There have seen numerous analyses, discussions and conclusions about the SBM. One recent media report mentions that the government is not measuring ODF, and rather tracks funds spent on latrine construction while putting out numbers about sanitation. This is not entirely correct, as there have been efforts to measure ODF. Of course, the modalities for the same can be debated and there may well be scope for improvement in the measurement protocols. Several sectoral experts are members of the Empowered Working Group (EWG), which is responsible for examining the survey methodology and setting protocols for the government's upcoming national survey through the Independent Verification Agent (IVA) under the World Bank project.

One of the key differentiators of the SBM programme (and rightly so) is the decision by the government in November 2014 to make ODF the success parameter.
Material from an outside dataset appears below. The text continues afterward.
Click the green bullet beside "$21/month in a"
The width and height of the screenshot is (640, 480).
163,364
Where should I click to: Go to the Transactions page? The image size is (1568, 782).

It was made clear by the ministries concerned that progress will be tracked and evaluated only on this basis. This caused a paradigm shift in the thinking of the implementers as ODF measurement has a direct relationship with behaviour change. This policy shift led to ODF Monitoring Committees (or Nigrani Samitis) being formed at the village level, reflecting the community ownership of SBM. The monitoring committees' key tasks were not to count the number of toilets but to ensure that no individual from the village resorts to open defecation. Anecdotal information and feedback from NGOs and others in the field suggests good progress on this front.

Sanitation, in a diverse country like India, encompasses a number of factors which are important determinants for the success of the mission. It has a direct relationship to caste, creed, religion and gender. A successful sanitation programme needs to address such factors, which makes achievement of safe sanitation a very complex exercise. Additionally, India has a large number of disabled people whose needs require customised solutions. Despite these challenges, we have seen a marked improvement in sanitation coverage since the launch of SBM.

Achieving ODF status alone is not sufficient for the success of SBM. Attention to the complete sanitation cycle is required, where toilets not only need to be built and used but the waste generated also needs to be collected and treated properly. The India Sanitation Coalition advocates safe and sustainable sanitation including design, implementation and practice. This is evident in the tag line BUMT (Build, Use, Maintain and Treat) to complete the entire sanitation chain. .

Achieving ODF is the collective responsibility of the entire nation, not just the government. We have now reached a stage where the need for BCC (Behaviour change communication) has been recognised.

Turning a large and populous country like India around is not an easy task. However, in less than three years we see that India is already course correcting and with the
momentum building, the pace of change going forward will be much faster.